そして――次の瞬間には、男が地に倒れていた。
背か腰をしたたかに打ったのだろうか、男は苦悶の表情を浮かべている。
一拍遅れて、男がゼンに投げられたのだとエルは悟った。
頭の上で、ひゅー、とアレンが口笛を吹くのが聞こえた。
「そのクソガキにこれ以上痛い目を見せられたくないなら、あいつにはもう手を出すな。

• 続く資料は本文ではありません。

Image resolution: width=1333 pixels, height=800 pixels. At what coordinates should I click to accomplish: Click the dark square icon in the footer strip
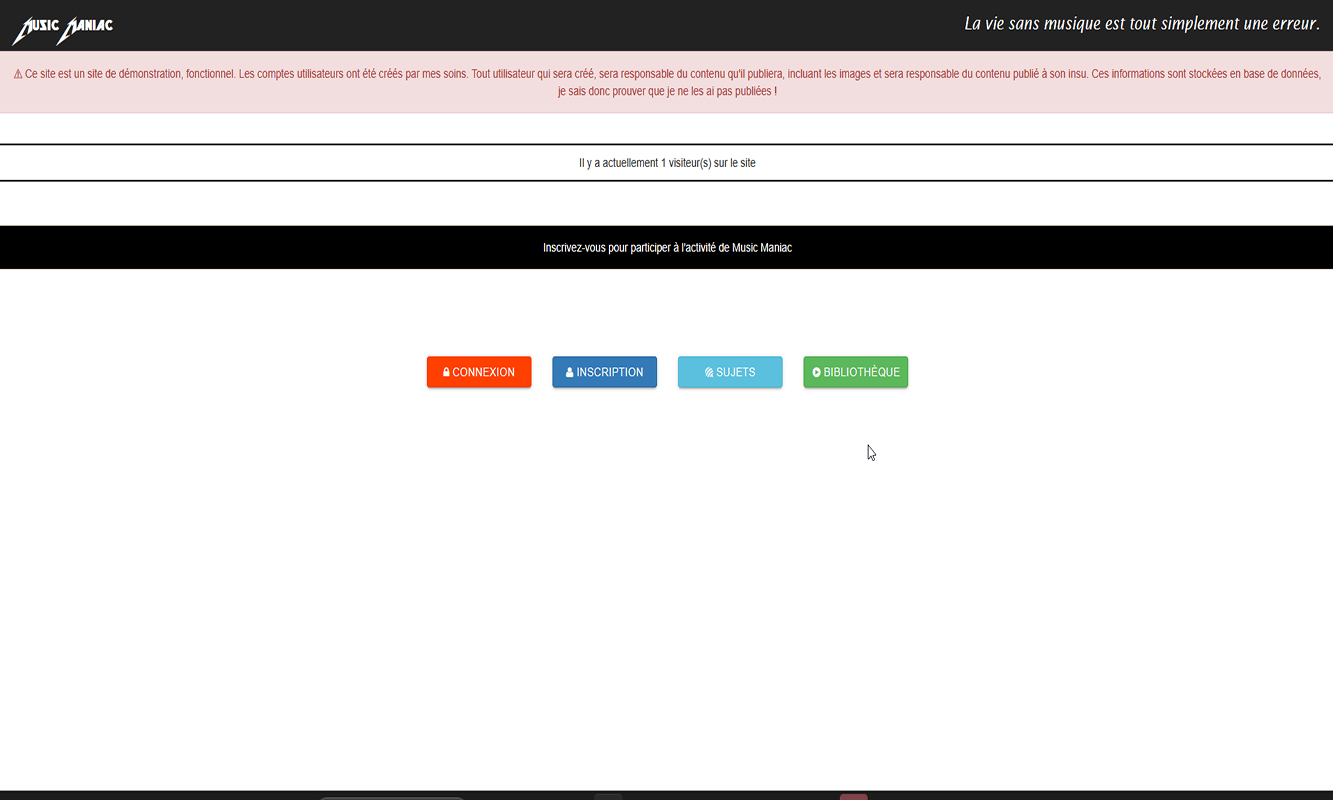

おれの連れなんだ」
そう言い残して、ゼンは倒れた男を置いてエルとアレンを引き連れ、宿の中へ入り扉を閉める。
と、いきなりエルの頬を思いきりつねった。
「いひゃいいひゃいいひゃい! なにするのゼン!」
「馬鹿かおまえは!」
涙目で抗議するエルに、ゼンが怒気もあらわに怒鳴った。
驚いたエルは思わず押し黙る。
「おまえ、もうちょっとでどこかに売っぱらわれるところだったんだぞ!」
「……ゼン」
「ここ数日は砂漠の旅で、そういうことに注意する必要がなかったっていうのはわかるが、ここはもう街なんだ。いろんなヤツがいる。それをもうちょっと自覚しろ」
まっすぐにエルを見つめる、怒ったような瞳の奥に揺らぐのは、心配と、安堵の色。